*Work order:* Restate word for word the entries below, starting at the line with "The image size is (1117, 453)." and ending at the line with "The image size is (728, 456).". Keep both end lines and omit the pictures.
━━━━━━━━━━━━━━━━
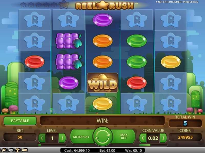Click the coin value slider bar
This screenshot has width=205, height=153.
[153, 145]
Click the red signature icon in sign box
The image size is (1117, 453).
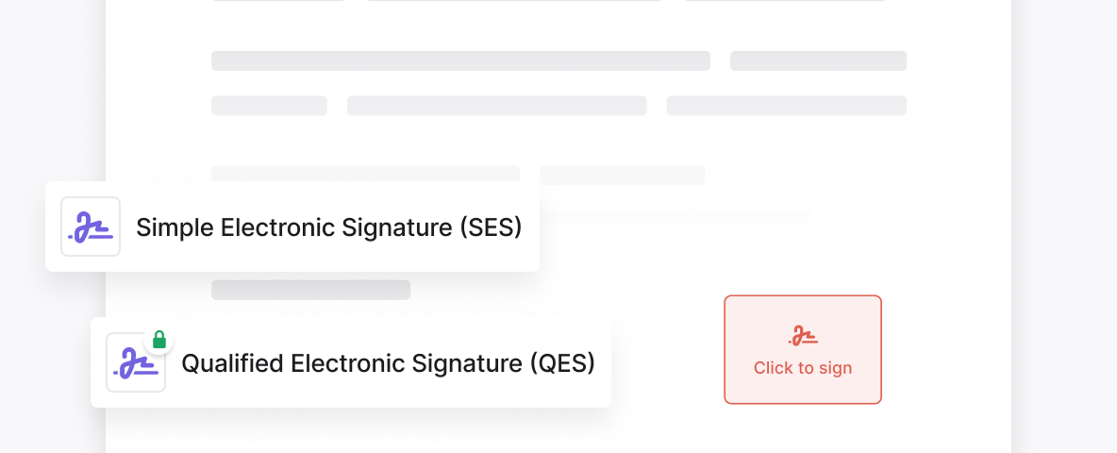(803, 336)
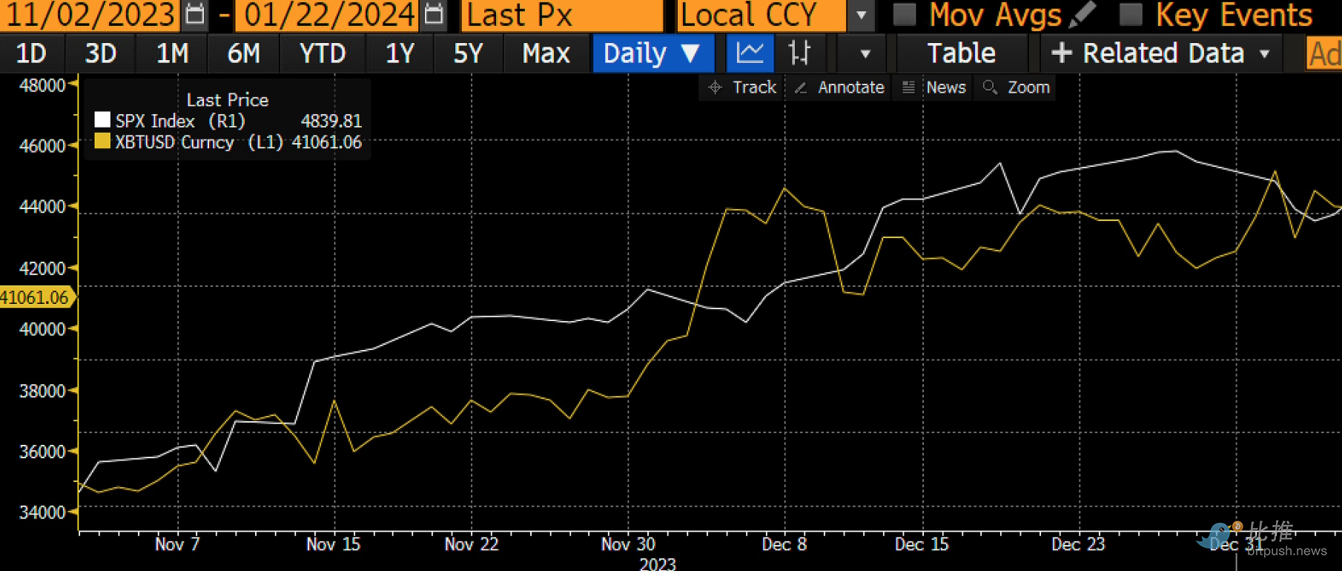Viewport: 1342px width, 571px height.
Task: Tick the Key Events checkbox
Action: point(1131,14)
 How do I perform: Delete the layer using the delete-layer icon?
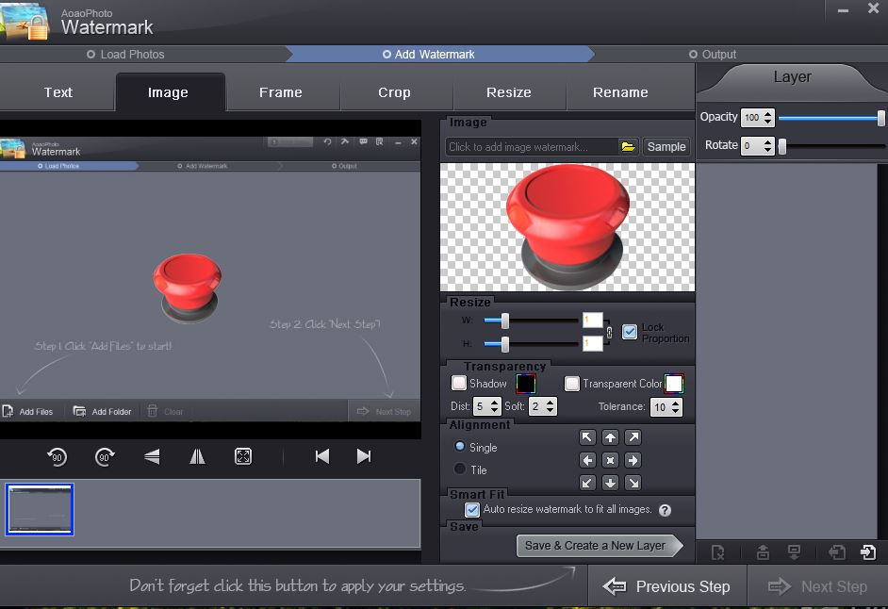coord(719,552)
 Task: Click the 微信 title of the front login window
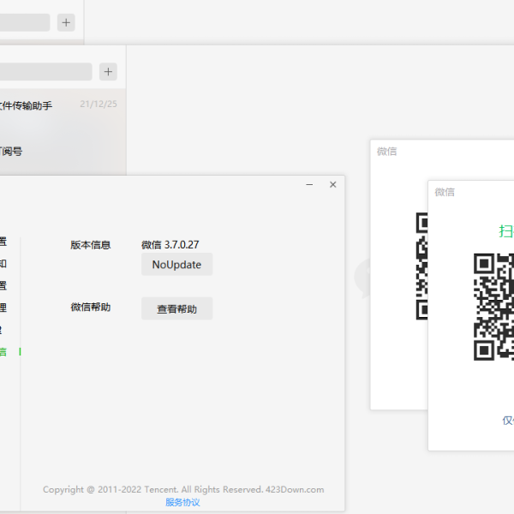pyautogui.click(x=445, y=192)
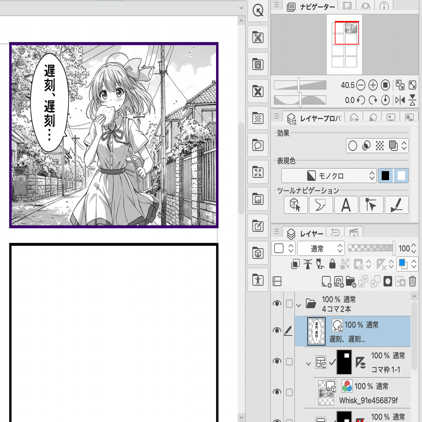Open the 通常 blending mode dropdown
Image resolution: width=422 pixels, height=422 pixels.
(321, 248)
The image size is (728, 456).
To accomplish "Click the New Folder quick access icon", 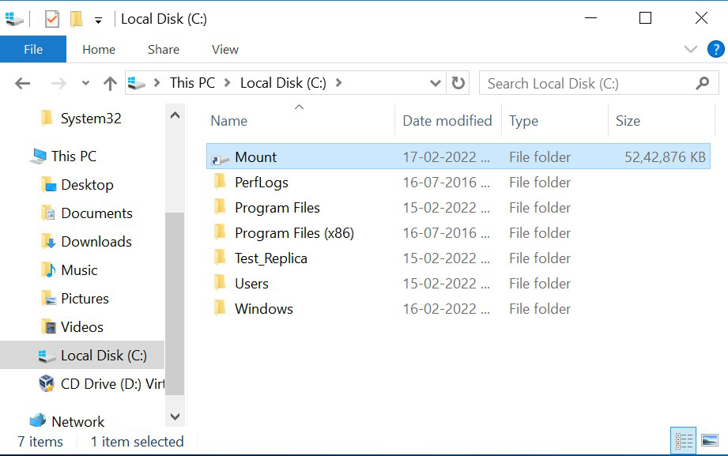I will point(76,19).
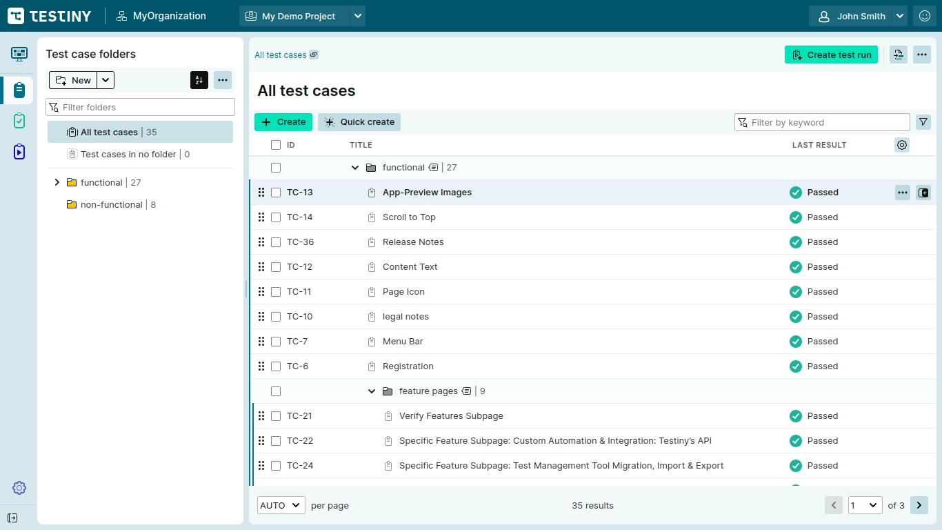Open the dashboard icon in left sidebar
This screenshot has width=942, height=530.
[x=19, y=54]
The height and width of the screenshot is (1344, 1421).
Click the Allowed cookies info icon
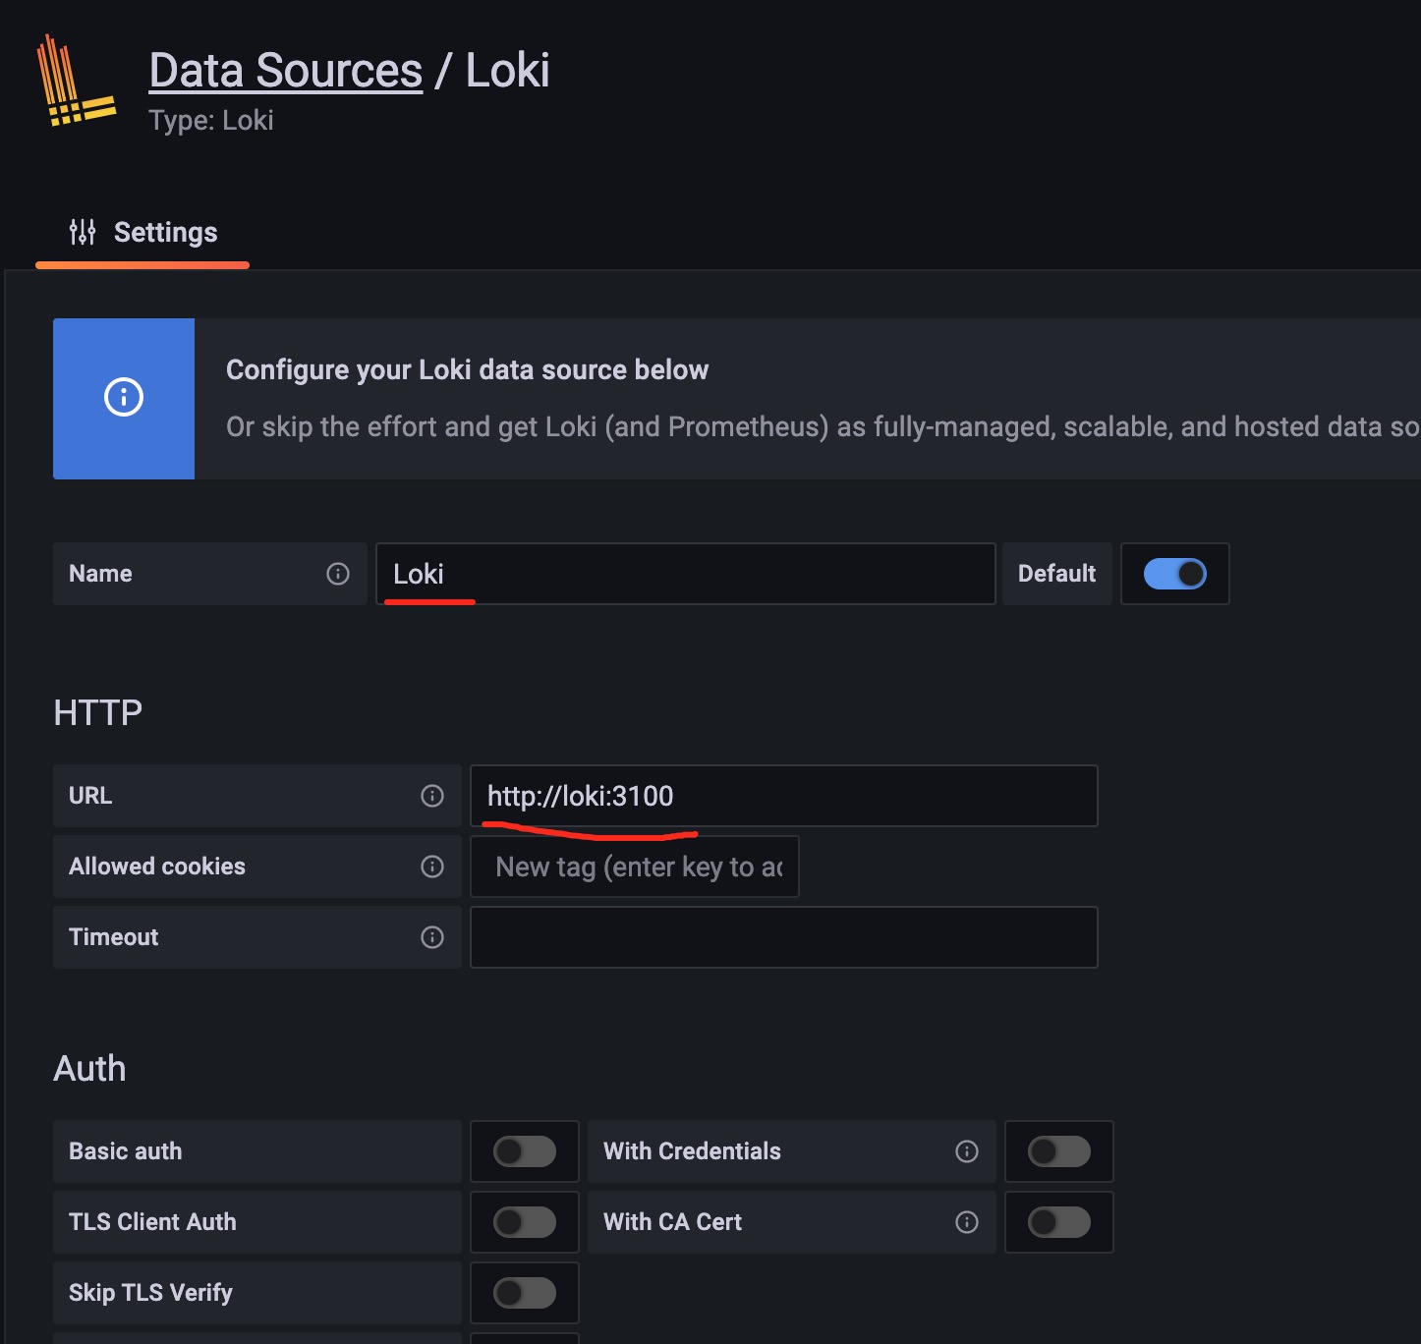point(432,867)
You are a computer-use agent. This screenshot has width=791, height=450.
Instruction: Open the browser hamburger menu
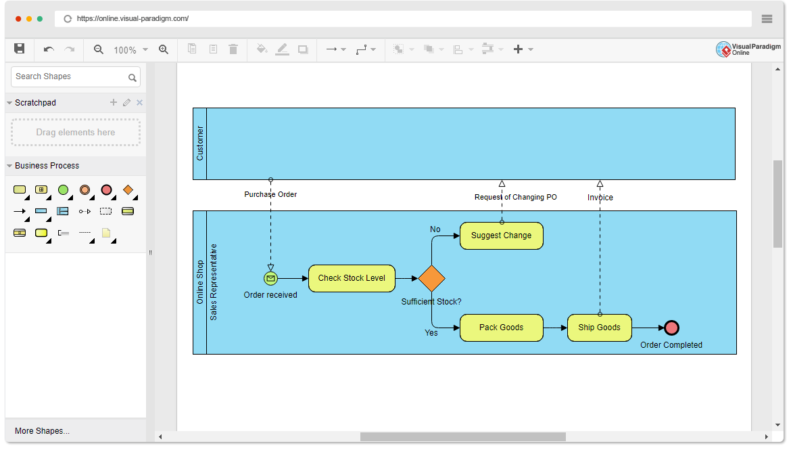[x=767, y=19]
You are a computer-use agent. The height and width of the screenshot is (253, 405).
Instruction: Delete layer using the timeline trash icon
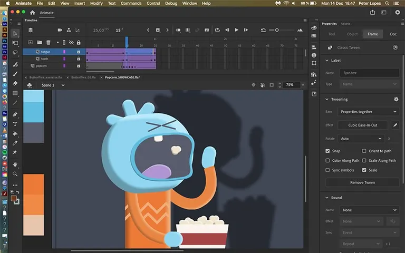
━━━━━━━━━━━━━━━━
*Answer:*
The image size is (1117, 453).
(803, 336)
Viewport: 1342px width, 571px height.
Task: Tick the Key Events checkbox
Action: point(1131,14)
 How do I perform: Delete the layer using the delete-layer icon?
coord(719,552)
 Task: Click the 微信 title of the front login window
pyautogui.click(x=445, y=192)
Open the 通常 blending mode dropdown
Image resolution: width=422 pixels, height=422 pixels.
(321, 248)
The image size is (728, 456).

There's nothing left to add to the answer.